The Forbidden Corner is Britain’s Weirdest and Most Joyful Destination (5 stars PLUS)
The Forbidden Corner is Britain’s weirdest and most fun destination. It’s a long drive up from London to Warwick, York, and then beyond that, The Forbidden Corner, but we did it on a lark because the website seemed so strange and whimsical. It’s a garden with surreal sculptures, for example a giant monkey mouth that you can walk through to enter the park. It was created as a private “folly”, a series of forest paths, by Mr. C. R. Armstrong CMG O.B.E., but eventually opened to the public in 1994.
Start in the gift shop where they have The Corner Deli. There you can get a panini, a sandwich, a pizza, or hamburgers. They’ve got vegetarian options, plenty of deserts, a soup of the day, and of course coffee and tea. We found the deli to be disorganized, and we had an unreasonably long wait in a short line just to order, and then it took too long for our food to come. Just in front of the gift shop entrance is a giant tree with a hole that I saw kids climb into for photos.
You can have a real sit-down meal at The Saddle Room Restaurant, and they have bed and breakfast units, too. They also have a regular park that you can visit, in addition to the main woodland attraction.
Then the park is four acres of woodland passages in a mazelike setting that encourages you to explore, because the more you explore, the more wonderful dioramas and sculptures you find. The strange creatures and lights that you’ll see hidden in odd places make you feel that you’re the first person to ever see them. All the while you are surrounded by happy kids and adults. Paths lead everywhere! It’s fun to get lost and also to chase down the dioramas that you see photos of in the handout you receive when you buy your tickets. You check off the photos as you see them, so you know what is left to discover.
The Forbidden Corner is confusing but not frustrating, because you don’t need to walk far to discover the next item. The place is densely packed with wonders. Sometimes you discover sculptures or a diorama, but sometimes you just discover a great view as you look out into the British country side, with its rolling hills, pastures, and farm animals. You’ll see tons of sheep, including cute baby sheep.

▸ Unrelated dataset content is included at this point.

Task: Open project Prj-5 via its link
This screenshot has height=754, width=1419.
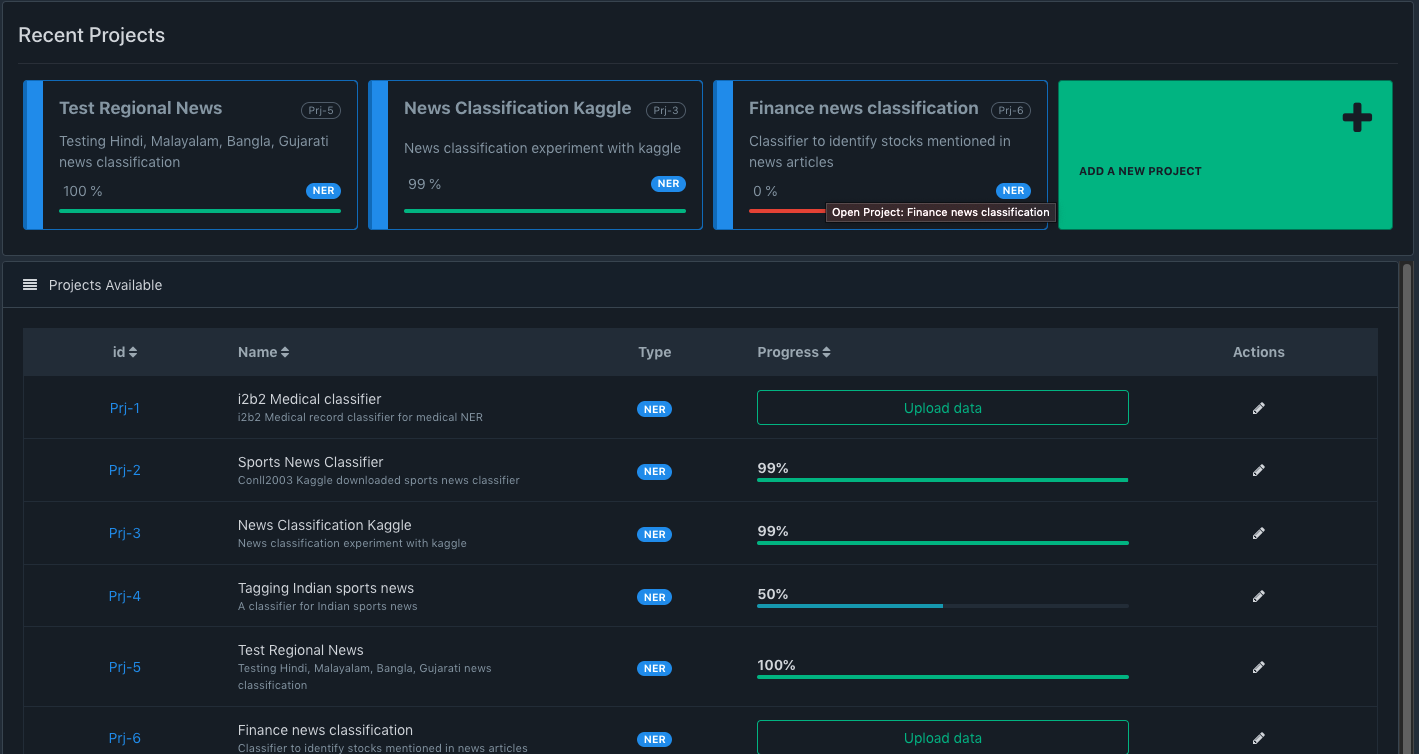Action: click(x=124, y=667)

Eventually you’ll find a hedge maze, and then an underground labyrinth of tunnels and chambers. Each subterranean grotto has statues, often with sounds and mood lighting, and you’ll find many fountains and even animatronics. It’s delightful! For example, you’ll find cute rats scheming against the cats. It’s extensive. You keep exploring, and it just keeps going! Then you can climb up to overlook turrets as well. At one point the maze taunts you about a hard-to-reach waterway with Roman columns. It really is hard to reach, but eventually you can do it! Just watch out for being squirted by the hidden water spouts, activated by motion sensors. Underground it is naturally cool on a warm day, and they may even have had air conditioning.

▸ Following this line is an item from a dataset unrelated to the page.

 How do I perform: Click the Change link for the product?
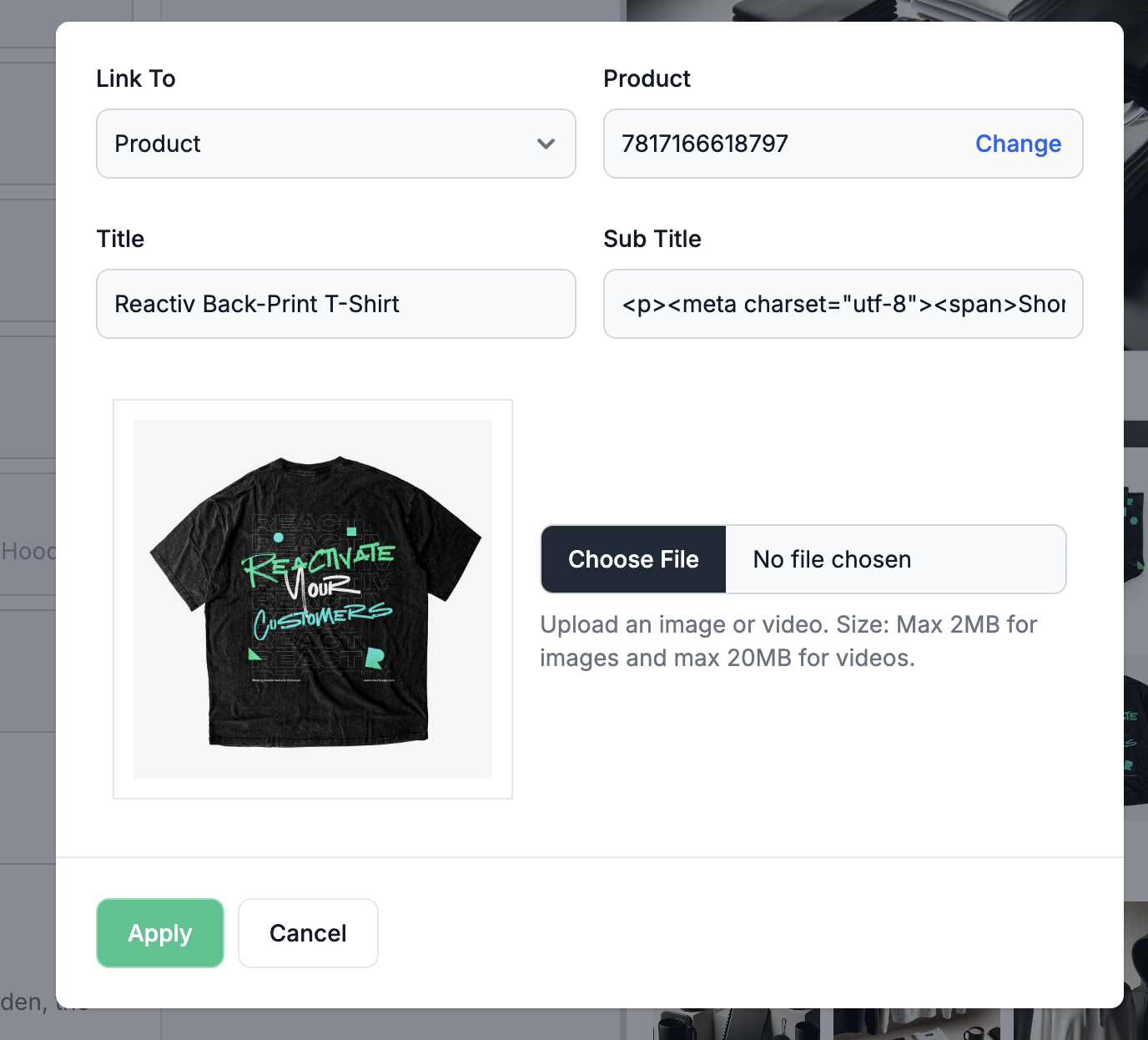pos(1018,144)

The Forbidden Corner is far enough from the roads that you can’t hear cars passing. We read that it was supposed to take two hours, but we spent a happy three and a half hours there including getting lunch. We can’t discount many wonderful experiences in Britain, including visiting Stonehenge, the London Eye, Leeds Castle, and Warwick Castle, but despite its remote location, we had the most fun at The Forbidden Corner. It may be the greatest UK destination for those with an impish sense of humor and childlike awe.
We also enjoyed The Forbidden Corner more than any hedge maze we found in the UK, even our second favorite, Leeds Castle, which is closer to London and has its own underground but less extensive grotto. I’m pleased to give it a rarely awarded 5 stars PLUS for The Forbidden Corner. Take my word for it, it is worth the trip, especially combined with nearby Fountains Abbey and Studley Royal Park, visiting York, or driving up to Scotland.